After this the legal advocate ordered a lawyer for me at no cost to handle my divorce. It hurt really bad, but I knew I had to do it for my child on the way and to start a healthy new life for the both of us. After all.... my husband was a perfect example of what happens when you allow for there to be a toxic father in a child's life. Finding out I was having a boy made this even more apparent! So I got on with the process and all the little steps it took. Reminding myself to relax, be patient and take it every day at a time. The most important thing would be for the divorce to be final BEFORE the baby is born, because the courts don't see a pregnancy (thank god!) to be a dependent child included into the divorce. I had also decided not to list him on the birth certificate which would not give him any rights as a father. During this whole time, I just laid low and completed all tasks in front of me until about 2 weeks ago when my divorce became final :)

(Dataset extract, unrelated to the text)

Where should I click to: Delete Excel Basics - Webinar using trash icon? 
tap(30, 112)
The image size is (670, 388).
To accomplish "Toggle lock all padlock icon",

The counselling has made an amazing difference in my life and has been helping me realize so much and discover strengths and ambitions I didn't know I had. I've worked things out with my 9 year old student loans that were in default and am going into a nursing program this spring. There are so many resources and help for single mothers!
For anyone who might be in a similar situation or knows someone who is, the advise and things I would like to give are......
*The new life you are about to give deserves a fair start in a healthy, loving, safe environment.
*Know there is light at the end of the tunnel and your pain and hurt will heal with time, trust yourself and just take things one step at a time. It will all come together in time!
* You will be rewarded for doing the right thing and find yourself in a much happier life. This is your new beginning!
*Every resource you need is out there! Don't be afraid to ask help or seek it at a woman's shelter (it doesn't mean you need to stay there and it's completely confidential). You need strong women around you and that's what they are there for.
* Know that abuse comes in MANY forms! You don't have to be physically abused for it to be necessary to leave. Emotional/mental abuse is even more severe! Everyone's situation is different and you can't let yourself or your child be subjected to the damages any longer.
* Buy or check out this book!!!!! "Why Does He Do That?" By Lindy Bancroft. It's a must as far as I'm concerned and been an invaluable help.
Well...... I hope my story can help at least one person out there. Thanks for listening :)
Reply from New Baby & BeyondMs Newlife,
Thank you for your story, you are a very brave and courageous woman! Hopefully anyone who reads this and are in the same situation will find the strength to do the same as you did, especially when there are children involved.
We should protect our children in every way we can, and I'm overwhelmed by the steps that you have taken to protect your baby! Sometimes being a single mother is a better option that having an abusive father for your baby.
I wish you the very best in your future. Enjoy every moment of being a mum, time really does fly so hold every one of those moments in your heart!
Kind regards and A very happy new year to you and your 'bump'!